- **Work instruction**: Every word in the data below belongs in your copy, exactly as given; the pictures do not.

Dataset excerpts
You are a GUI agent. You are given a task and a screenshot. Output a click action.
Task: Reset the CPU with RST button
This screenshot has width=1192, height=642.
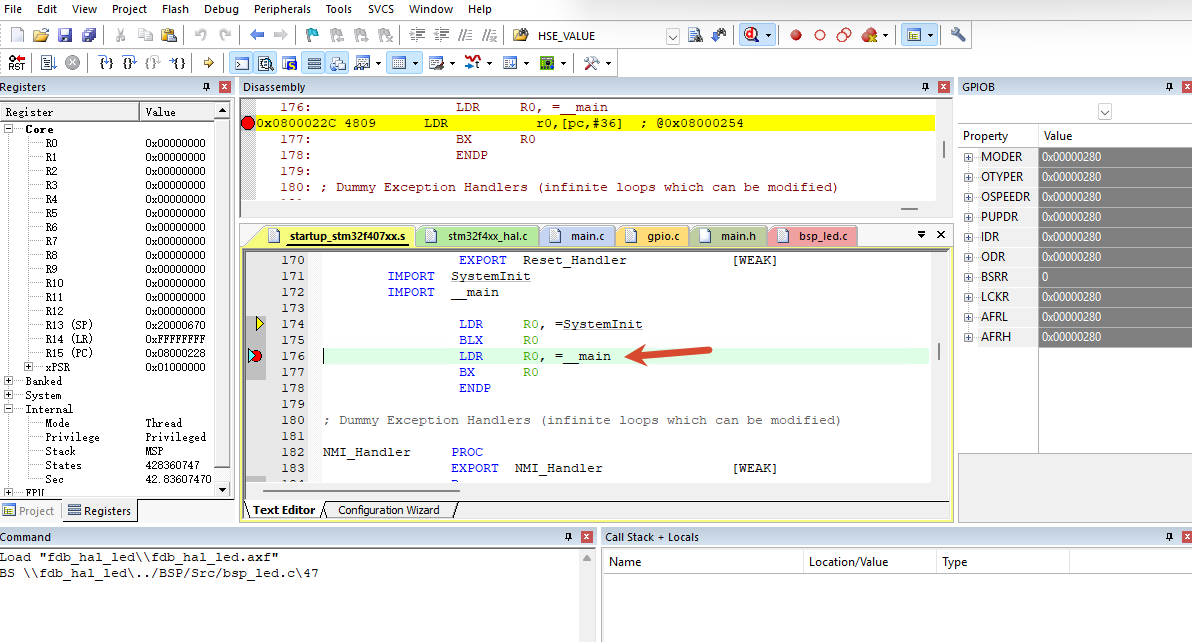pyautogui.click(x=17, y=63)
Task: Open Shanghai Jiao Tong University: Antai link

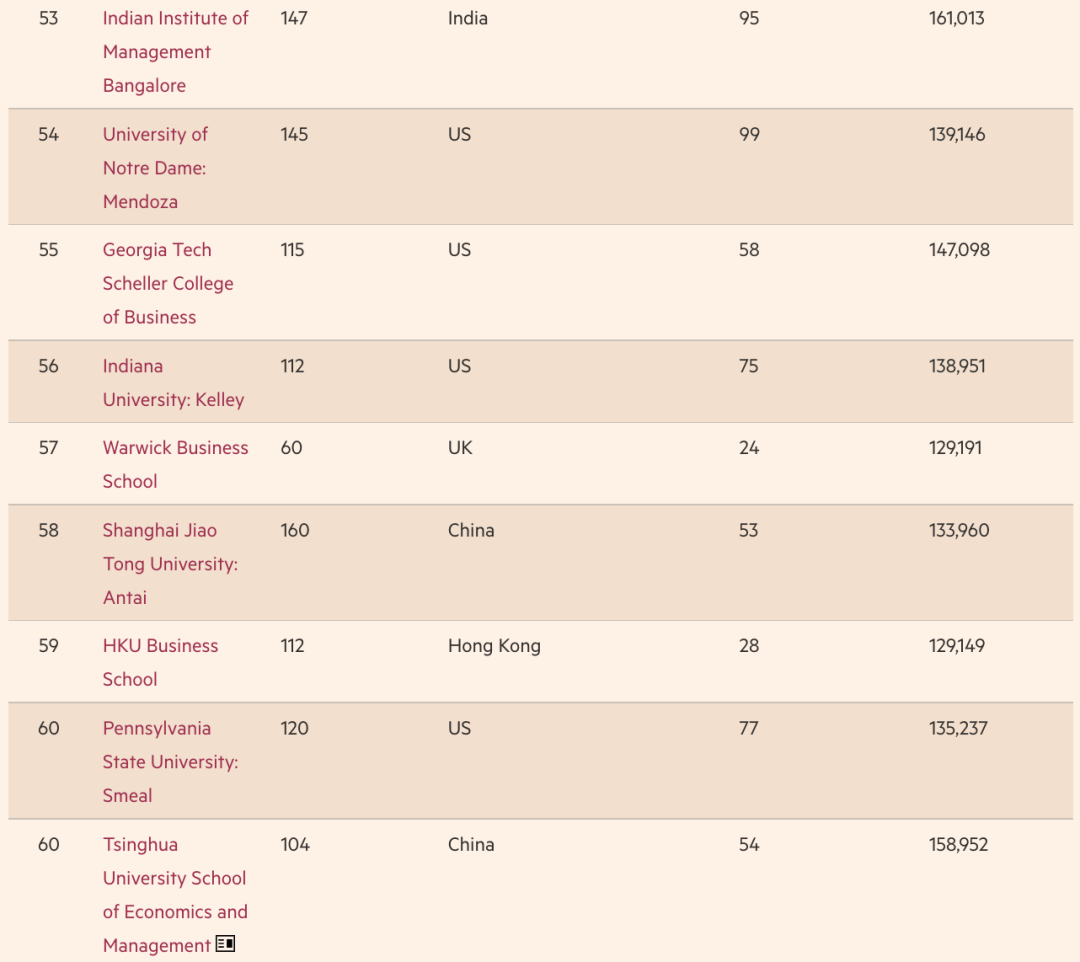Action: (x=170, y=564)
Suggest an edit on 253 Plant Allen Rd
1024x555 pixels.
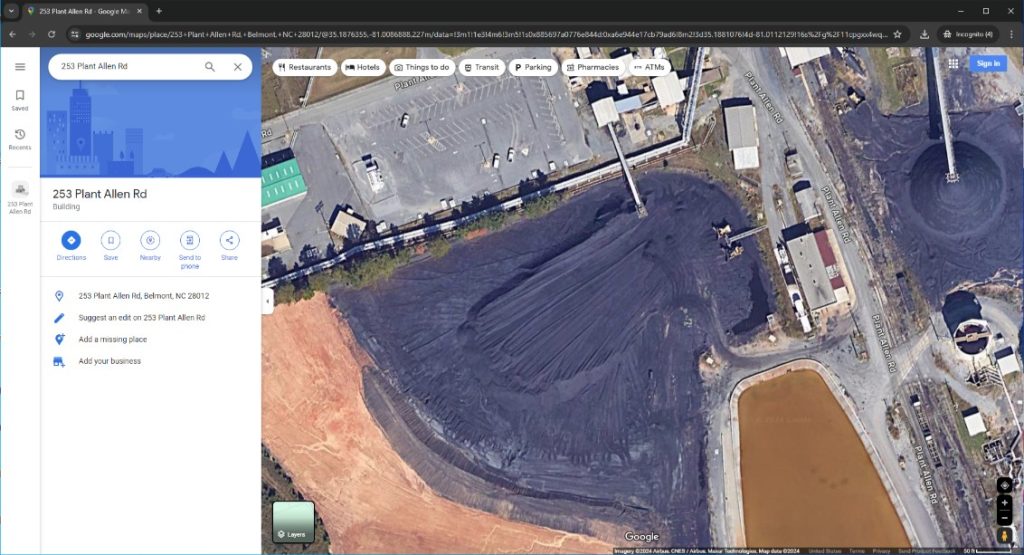coord(141,318)
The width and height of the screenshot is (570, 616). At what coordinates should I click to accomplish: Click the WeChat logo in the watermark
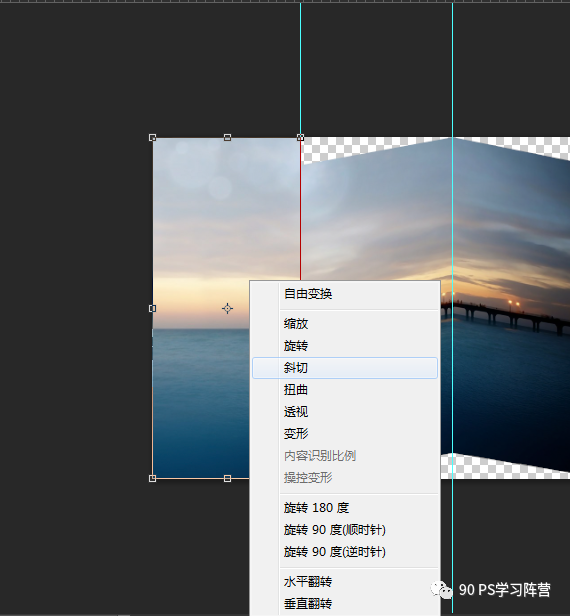click(x=441, y=590)
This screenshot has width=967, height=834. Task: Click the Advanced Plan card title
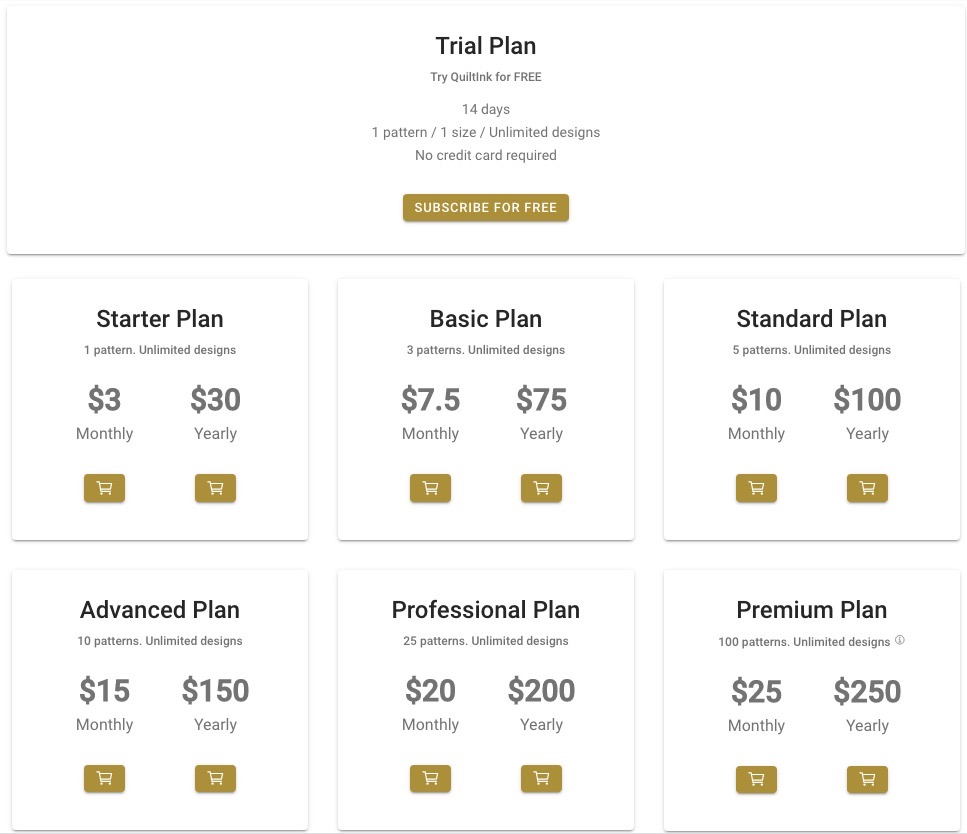160,609
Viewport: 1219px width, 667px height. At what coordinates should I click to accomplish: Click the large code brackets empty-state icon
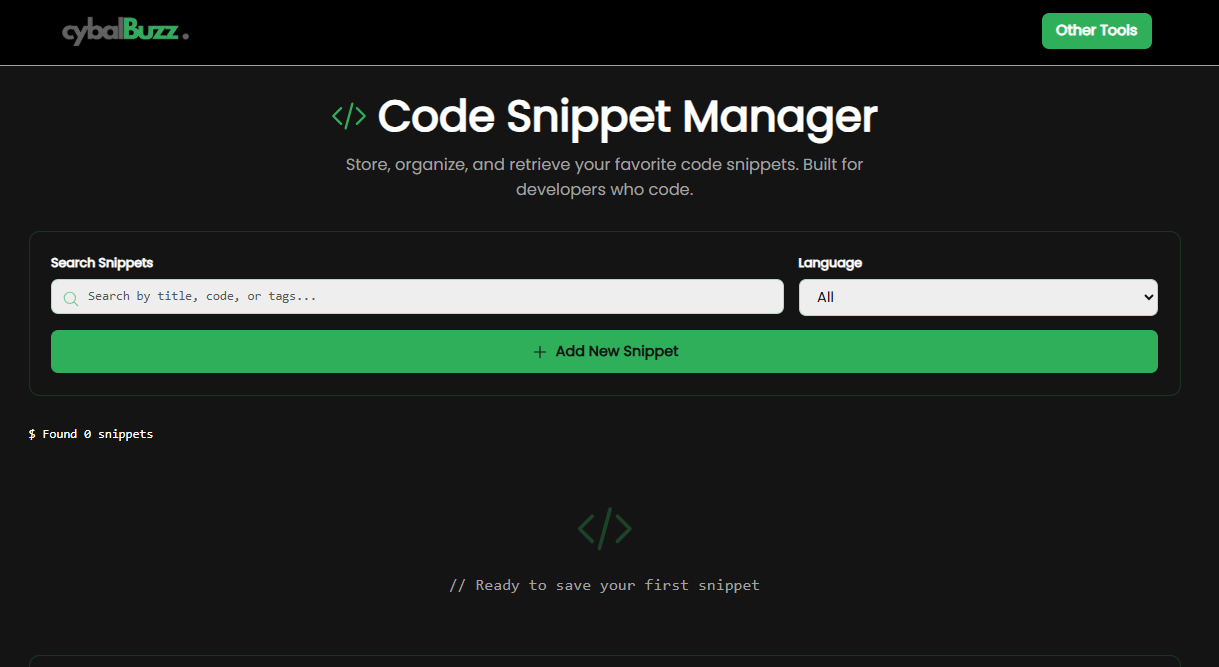pos(604,528)
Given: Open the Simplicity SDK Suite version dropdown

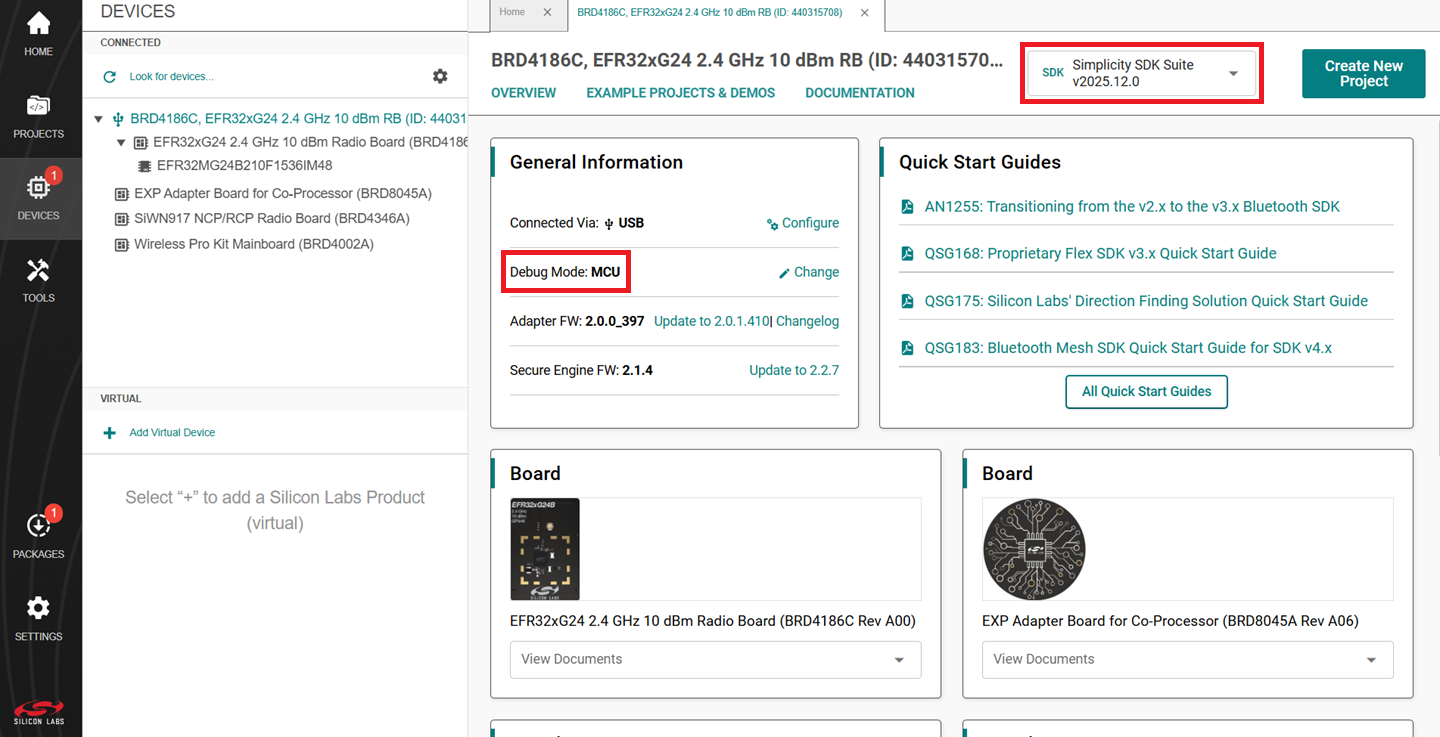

- **Result of the task**:
You are a GUI agent. You are given a task and a screenshot. Output a click action.
Task: Reset the CPU with RST button
This screenshot has width=1192, height=642.
pyautogui.click(x=17, y=63)
Task: Open Shanghai Jiao Tong University: Antai link

Action: (x=170, y=564)
Suggest an edit on 253 Plant Allen Rd
1024x555 pixels.
coord(141,318)
The width and height of the screenshot is (570, 616). At what coordinates should I click to accomplish: Click the WeChat logo in the watermark
click(x=441, y=590)
This screenshot has width=967, height=834. Task: Click the Advanced Plan card title
160,609
Viewport: 1219px width, 667px height. At what coordinates should I click to accomplish: Click the large code brackets empty-state icon
pos(604,528)
Given: Open the Simplicity SDK Suite version dropdown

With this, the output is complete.